We often think of the Last Supper as a fairly staid affair. The disciples had their little dustup, of course, they always did; but Jesus reclined at the table, serene and above the fray, absolutely stoic and unaffected as he drew the errant children back into good behavior.

I can't see it that way, try as I might. Amid the jokes about Simon and his flatulence and the comments about how Thomas would lose his head if it weren't attached; and for all the comments about families they missed, and the endless hand-wringing over this and that, Jesus knew what was coming tomorrow, after all. 

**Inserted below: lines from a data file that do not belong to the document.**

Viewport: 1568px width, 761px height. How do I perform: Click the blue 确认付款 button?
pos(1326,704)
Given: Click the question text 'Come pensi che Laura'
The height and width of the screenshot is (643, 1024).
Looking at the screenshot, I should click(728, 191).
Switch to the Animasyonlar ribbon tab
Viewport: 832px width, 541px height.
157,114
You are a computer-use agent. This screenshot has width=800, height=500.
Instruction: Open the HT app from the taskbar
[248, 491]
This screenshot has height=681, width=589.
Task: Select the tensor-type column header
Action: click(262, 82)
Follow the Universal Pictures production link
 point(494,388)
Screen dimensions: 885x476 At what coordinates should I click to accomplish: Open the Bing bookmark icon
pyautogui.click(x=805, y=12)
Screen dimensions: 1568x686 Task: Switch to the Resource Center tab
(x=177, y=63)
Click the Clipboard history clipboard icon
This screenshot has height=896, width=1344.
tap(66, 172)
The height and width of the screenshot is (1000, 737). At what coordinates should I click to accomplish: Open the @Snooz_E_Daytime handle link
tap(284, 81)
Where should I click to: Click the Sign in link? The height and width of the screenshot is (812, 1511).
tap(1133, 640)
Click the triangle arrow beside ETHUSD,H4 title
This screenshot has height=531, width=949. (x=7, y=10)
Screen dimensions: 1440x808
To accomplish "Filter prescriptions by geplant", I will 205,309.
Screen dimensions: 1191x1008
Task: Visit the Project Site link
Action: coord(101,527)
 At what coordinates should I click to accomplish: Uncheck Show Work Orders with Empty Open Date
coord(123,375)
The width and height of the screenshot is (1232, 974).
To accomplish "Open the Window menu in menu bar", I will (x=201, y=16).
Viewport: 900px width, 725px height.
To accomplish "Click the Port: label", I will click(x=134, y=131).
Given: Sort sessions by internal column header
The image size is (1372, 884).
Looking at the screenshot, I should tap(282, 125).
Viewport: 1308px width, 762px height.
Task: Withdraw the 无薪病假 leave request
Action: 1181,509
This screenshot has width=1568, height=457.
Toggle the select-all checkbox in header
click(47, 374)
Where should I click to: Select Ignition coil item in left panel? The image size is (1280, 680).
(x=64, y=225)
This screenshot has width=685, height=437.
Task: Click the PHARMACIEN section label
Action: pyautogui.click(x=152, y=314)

How could he not? For the past three years he'd been defying social conventions and crossing lines to heal, honor and befriend outcasts in ways that scandalized decent society: welfare cheats, sex workers, immigrants, gays and lesbians, the transgender, adulterers, trained killers and religious people. Even before he looked at Jerusalem from the vantage of the Mount of Olives that past Sunday Jesus already had been predicting his death.

When, I wonder, did he know that hammerfall was imminent? Maybe it came to him amid the heightened scrutiny. Verbal traps that masqueraded as friendly questions or as mere arguments had been ratcheting up the tension all week, the nets and spears of his opponents drawing closer all the time. Something was going to give, and soon.

Jesus had been on the road with his disciples for three years, and he knew them intimately. When did he first sense that Judas had started to pull back, moving first from all-in support to mixed feelings, and then onward to skepticism and finally to outright rejection? It must have happened quickly; none of the other disciples noticed it. When Judas left partway through dinner to betray their teacher, everyone else assumed that he was running out to get something they had forgotten for the meal.

When did Jesus realize that Peter was about to fail? For three years, Peter had been part of the inner circle of Jesus' intimates. Along with the brothers John and James, Peter had been there with Jesus when he raised the daughter of Jairus up from the dead. He'd also been one of the three to witness the Transfiguration.

Peter was someone Jesus clearly had been impressed with. Originally he'd been named Simon, but Jesus had likened him to a rock and renamed him Peter. Over the past week, Jesus had watched as a crack had formed in that rock, one that now threatened to split it down the middle. He'd started praying that the rock would be strong enough to hold together.

Moments of terrible clarity come to all of us at one time or another. We realize that things are about to take a turn for the south and there's nothing we can do about it. The marriage has died, and divorce is now inevitable. Child Protective Services wants simply to close the case, and the girl you love like your own is headed back to the people who abused her. The boss has made his decision, and you're about to be fired. The mob has you at its mercy, and you're going to die.

People who survive such moments often report after it's all over that during the moment of crisis, there was a supernatural calm that fell over them and held them upright and aloft long after they would have given out on their own steam. Their situation hadn't changed any. It just didn't matter right then. These moments of serenity stretch across the surface of simmering trouble. From time to time that calm shakes from the tension of what is happening beneath, but it holds.

Did Jesus' voice tremble when he told Judas to go take care of what he had to do? Did the words catch in his throat when he predicted Peter would deny knowing him, and he described the prayers he had made for his friend's sake? Were there tears in his eyes as he held the Passover cup aloft after dinner and promised to drink it with them again in the Kingdom of Heaven?

All possible. Jesus was human, after all, and he stands squarely with us in our weakness, in our fears and in those secret places where we tremble for what we see coming for ourselves, our loved ones, for our nation and for our world.

The next moment may bring ruin, or it may bring death. Right now that doesn't matter. At this moment, there is only this moment. 

Right now, friends are gathered around, and it's time for dinner.